|
I am dealing with a data set containing roughly n=4000 binary observations Y1,…,Yn with p=1000 binary explanatory variables. I suspect that a lot of these explanatory variables are not relevant to the prediction of the observations. Moreover, it is clear that there are certain groups of explanatory variables that are very highly correlated. What are the usual approaches to deal with these kinds of situation. Indeed, quick simulations show that classical logistic regression and SVM do not work too well. Is there any method that can tackle the identification of these groups of highly correlated binary variables at the same time that the model is fitted to the data. I am looking something in the spirit of the LASSO that can do variable selection and model fitting at the same time. Question also asked on stats.stackexchange without much success.
showing 5 of 8
show all
|
|
If you know the group structure (likely you don't...), then group lasso may be an option and I believe there are existing works on modify group lasso for classification with logistic regression. Otherwise, trace lasso may be better. But this work is relatively new. From what they wrote in the paper that this will work well either with group structure or without because it automatically adapt to the the variables. When the variable are highly uncorrelated, it's equivalent to l1, while if the variables are consisting of highly correlated groups, it's equivalent to l2. But I don't think there is any work on modifying this to do classification (though this is what we are currently doing for a course project...). But anyway, hope you could get the 'spirit' of lasso. |
|
l1 penalties, cannot find groups of highly-correlated variables, it is a well known problem. You can have a look at this other discussion on MetaOptimize. Also, logistic is indeed not tailored for binary explanatory variables. Here is a hack that I can suggest: cluster your correlated variables together, and use the averages of each cluster as new features. This will mitigate both of your problems. In practice, for this kind of strategy, I have found that you want many clusters, and thus a bottom-up approach like agglomerative clustering works well for the clustering step. Thanks Gael - these are precious comments and will have a try with this approach.
(Apr 13 '12 at 07:27)
alekk
|
When you say that logistic doesn't work too well, have you tried l1-penalized logistic?
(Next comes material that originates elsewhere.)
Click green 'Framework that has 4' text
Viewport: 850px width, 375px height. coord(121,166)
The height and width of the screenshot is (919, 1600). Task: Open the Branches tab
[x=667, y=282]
thanks Gael: yes, it seems that the L1-penalized logistic cannot really find groups of highly correlated variables. Also, I am not sure that the usual logistic regression is tailored to deal with binary explanatory variables, it it?
alekk: Logistic regression can only deal very well with binary explanatory variables. If your variables are real-valued you usually need lots of normalization and binning tricks to get the most out of logistic regression.
@Alexandre Passos: I do not understand your comment -- what I meant in my question is that I am trying to predict a binary response $Y$ based on the knowledge of a $1000$-dimensional binary vector $X=(X_1, ldots, X_{1000})$. Each $X_i$ is a binary variable, and that does not seem to be the usual setup where logistic regression works well.
Logistic regression deals very well with binary features; it assigns to each such feature a "weight" as to whether it's presence, all other evidence considered, is predictive of the positive or negative class, and does so for all features jointly (the difference between naive bayes and logistic regression is that naive bayes estimates how, averaging over everything else, each feature predicts the class, while logistic regression treats everything else as given). This works very well for binary features, but fails over if your features are real-valued or ordinal; in practice, those kinds of features are usually mapped to binary features. I'm assuming you're using L2 regularization, as this usually makes a huge difference in logistic regression models.
@Alexandre Passos: this is really new to me. In my field everybody uses logistic for real-valued features. Do you have a reference to recommend?
Gael: I can't find a reference in a paper, but it's something that's well-accepted in the NLP community. See for example the following question in this website http://metaoptimize.com/qa/questions/1927/real-valued-features-in-crfs . For me the big issue is that the linearity assumption in CRFs implies that, for example, a feature value twice as big is twice as strong evidence, and that values with oppositse signs necessarily mean the same thing. After binning I've almost never found that an actual linear relationship was the best. I think it can be optimal for gaussian features or something like that, just not for features with a weird distribution.
Fair enough. I do believe that it's optimal for Gaussian-distributed features. Choosing empirically the optimal loss (without cross-validation) for a given task is an interesting problem for which I have no answer in practice.